> WORK ITEM:
Copy each line below without leaving any out.

> AVAILABLE RECORDS:
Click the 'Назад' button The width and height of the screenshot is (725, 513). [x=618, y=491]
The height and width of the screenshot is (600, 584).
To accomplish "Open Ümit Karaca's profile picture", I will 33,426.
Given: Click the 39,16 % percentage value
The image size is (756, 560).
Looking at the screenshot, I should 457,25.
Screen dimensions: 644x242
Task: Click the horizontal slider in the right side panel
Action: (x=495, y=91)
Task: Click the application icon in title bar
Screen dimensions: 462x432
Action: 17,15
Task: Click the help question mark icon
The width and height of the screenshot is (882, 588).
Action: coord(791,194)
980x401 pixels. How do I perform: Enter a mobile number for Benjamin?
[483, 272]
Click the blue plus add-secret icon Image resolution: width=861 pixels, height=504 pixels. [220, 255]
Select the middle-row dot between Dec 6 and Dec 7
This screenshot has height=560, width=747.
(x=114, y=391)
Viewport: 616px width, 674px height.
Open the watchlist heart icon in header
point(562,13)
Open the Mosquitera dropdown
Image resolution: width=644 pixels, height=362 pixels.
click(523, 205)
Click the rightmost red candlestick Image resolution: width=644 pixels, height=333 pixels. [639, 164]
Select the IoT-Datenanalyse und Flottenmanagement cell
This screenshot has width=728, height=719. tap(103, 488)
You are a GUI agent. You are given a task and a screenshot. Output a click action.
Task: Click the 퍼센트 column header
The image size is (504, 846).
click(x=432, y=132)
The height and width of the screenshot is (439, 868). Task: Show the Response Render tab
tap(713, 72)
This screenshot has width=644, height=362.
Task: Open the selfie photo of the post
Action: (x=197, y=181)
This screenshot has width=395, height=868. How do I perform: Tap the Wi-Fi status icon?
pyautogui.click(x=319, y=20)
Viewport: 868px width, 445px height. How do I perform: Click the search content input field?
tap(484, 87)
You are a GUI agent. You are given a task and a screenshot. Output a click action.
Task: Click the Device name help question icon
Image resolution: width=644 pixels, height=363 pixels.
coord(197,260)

> TASK ANSWER:
Click the 'Назад' button The width and height of the screenshot is (725, 513). [x=618, y=491]
The height and width of the screenshot is (600, 584).
To accomplish "Open Ümit Karaca's profile picture", I will 33,426.
Given: Click the 39,16 % percentage value
The image size is (756, 560).
Looking at the screenshot, I should 457,25.
Screen dimensions: 644x242
Task: Click the horizontal slider in the right side panel
Action: (x=495, y=91)
Task: Click the application icon in title bar
Screen dimensions: 462x432
Action: 17,15
Task: Click the help question mark icon
The width and height of the screenshot is (882, 588).
Action: coord(791,194)
980x401 pixels. How do I perform: Enter a mobile number for Benjamin?
[483, 272]
Click the blue plus add-secret icon Image resolution: width=861 pixels, height=504 pixels. [220, 255]
Select the middle-row dot between Dec 6 and Dec 7
This screenshot has height=560, width=747.
(x=114, y=391)
Viewport: 616px width, 674px height.
Open the watchlist heart icon in header
point(562,13)
Open the Mosquitera dropdown
Image resolution: width=644 pixels, height=362 pixels.
click(523, 205)
Click the rightmost red candlestick Image resolution: width=644 pixels, height=333 pixels. [639, 164]
Select the IoT-Datenanalyse und Flottenmanagement cell
This screenshot has width=728, height=719. tap(103, 488)
You are a GUI agent. You are given a task and a screenshot. Output a click action.
Task: Click the 퍼센트 column header
The image size is (504, 846).
click(x=432, y=132)
The height and width of the screenshot is (439, 868). Task: Show the Response Render tab
tap(713, 72)
This screenshot has width=644, height=362.
Task: Open the selfie photo of the post
Action: (x=197, y=181)
This screenshot has width=395, height=868. How do I perform: Tap the Wi-Fi status icon?
pyautogui.click(x=319, y=20)
Viewport: 868px width, 445px height. How do I perform: Click the search content input field?
tap(484, 87)
You are a GUI agent. You are given a task and a screenshot. Output a click action.
Task: Click the Device name help question icon
Image resolution: width=644 pixels, height=363 pixels.
coord(197,260)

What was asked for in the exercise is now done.